The fact that the court must consider the question at bar with reference to the circumstance that the standard is that of a forced sale, fairly made, rather than that of a voluntary sale by the owner, is due to the default of the debtor, who must assume the agreed consequences of the default. If the sale take place during a period of financial depression, or of depreciation in the value of land, or of other adverse general conditions for which neither party is responsible, and hardship thereby result, it is a consequence which must be borne as an incident of the contract, and the court cannot relieve one party to the contract without violating the contractual right of the other. McCarty v.
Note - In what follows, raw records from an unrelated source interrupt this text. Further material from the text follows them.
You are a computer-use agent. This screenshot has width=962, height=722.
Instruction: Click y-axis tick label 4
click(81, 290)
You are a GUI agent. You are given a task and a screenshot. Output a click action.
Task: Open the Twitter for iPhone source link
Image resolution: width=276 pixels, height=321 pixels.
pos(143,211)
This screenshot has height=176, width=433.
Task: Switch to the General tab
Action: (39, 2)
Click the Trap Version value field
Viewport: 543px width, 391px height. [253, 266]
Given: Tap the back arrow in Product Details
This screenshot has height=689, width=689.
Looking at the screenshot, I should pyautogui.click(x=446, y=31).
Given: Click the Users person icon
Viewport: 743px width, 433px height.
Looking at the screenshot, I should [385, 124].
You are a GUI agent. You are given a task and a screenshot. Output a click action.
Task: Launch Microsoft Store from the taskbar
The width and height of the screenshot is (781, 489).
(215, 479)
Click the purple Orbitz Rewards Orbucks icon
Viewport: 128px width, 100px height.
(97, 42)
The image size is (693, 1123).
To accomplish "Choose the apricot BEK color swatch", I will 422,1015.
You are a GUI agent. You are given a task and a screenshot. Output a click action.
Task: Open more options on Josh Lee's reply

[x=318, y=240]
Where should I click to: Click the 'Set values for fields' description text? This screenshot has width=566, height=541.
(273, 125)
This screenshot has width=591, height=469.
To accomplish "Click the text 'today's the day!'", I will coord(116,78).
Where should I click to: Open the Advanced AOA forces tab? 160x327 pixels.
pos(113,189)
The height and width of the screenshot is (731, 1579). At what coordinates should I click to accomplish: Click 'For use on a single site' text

Hamburger, 112 Md. 40, 45, 75 A. 964. Unless there be fraud or misconduct, a mere inadequacy of price will not be sufficient to vacate the sale. The court cannot accept the high valuation placed upon the property by some of the witnesses, and is convinced that they were mistaken, and that there is no such inadequacy in price as would, under the precedents and principles of equity controlling this decision, justify setting aside the sale, because (a) the price obtained was at a public auction fairly made and in good faith, (b) the bid accepted was the final offer in competitive bidding, in the presence of the holder of a second mortgage lien on the property, who, although afforded an opportunity to protect his lien by purchase, made no bid on the property, (c) the mortgagors defaulted in their obligation, instead of paying off the mortgage debt by funds procured by a new mortgage, and (d) finally no one was prevented from bidding, and the record does not show that, if the sale were set aside, there is any one who would buy the property at a substantial advance in price, and who would be able and ready to pay for the property on the terms of sale under which it was offered. Supra; Knapp v. Knapp, 149 Md. 217, 221-222, 131 A. 327.
As our conclusions are in accord with those of the able and informed chancellor who sat in this cause, his decree dismissing the exceptions and finally ratifying the sale will be affirmed.
Decree affirmed, with costs to the appellees.